Há diversos serviços hoje no Brasil onde profissionais do Programa de Saúde da Família associados aos profissionais de saúde mental cuidam de psicóticos graves e de famílias em situações violentas, onde agentes comunitários de saúde evitam mortes que aconteceriam por brigas e dívidas de drogas.
Pedimos desculpas a quem ainda não assistiu ao filme, mas somos obrigados a lembrar novamente. Diz Estamira, olhando de frente para todos nós, os que defendemos a Reforma Psiquiátrica e os que a combatem: vocês são copiadores, e também dopantes. Daí o recado enunciado para todos nós do mundo psi. É certo que muitas pessoas precisam de atendimento, mas de que atendimento estamos falando? Lembremos que muitas das pessoas com sofrimento mental grave são atendidas por pais de santos, pastores ou sacerdotes, talvez mais dos que nós atendemos e muitas vezes com maior êxito.
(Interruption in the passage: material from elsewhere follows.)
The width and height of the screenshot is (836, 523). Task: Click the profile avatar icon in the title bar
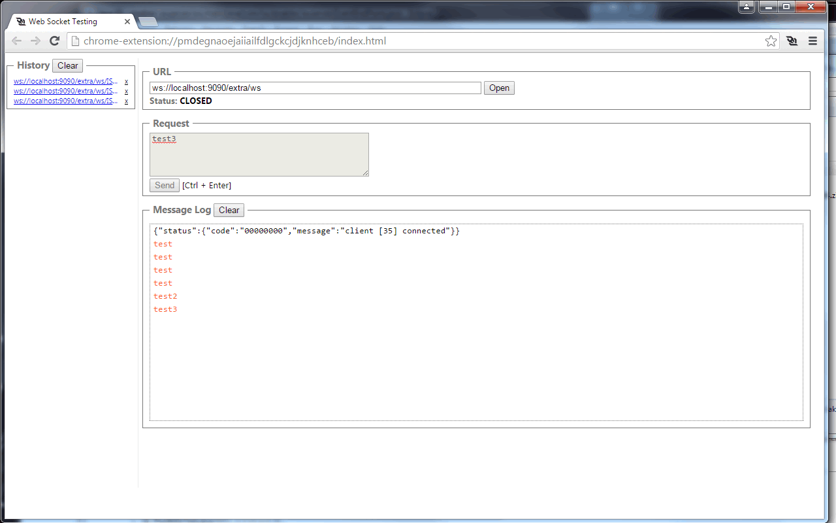coord(746,7)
Estamira diz: “eu sou ruim, mas eu não sou perversa’’. Por isso, na hora de avançar no debate, lembremos da famosa frase que Michel Foucault deixou para os psicólogos afirmando que era mais fácil a loucura dar uma palavra sobre a psicologia que a psicologia sobre a loucura. A frase vale também para os psiquiatras que em sábia posição científica preocupam-se mais pelo que ainda não sabem do que pelo que já sabem. Eis um convite para a inclusão na multidisciplinariedade.
O segundo convite, fraternal, é a um debate construtivo. A saúde e a doença mental brasileiras precisam dele.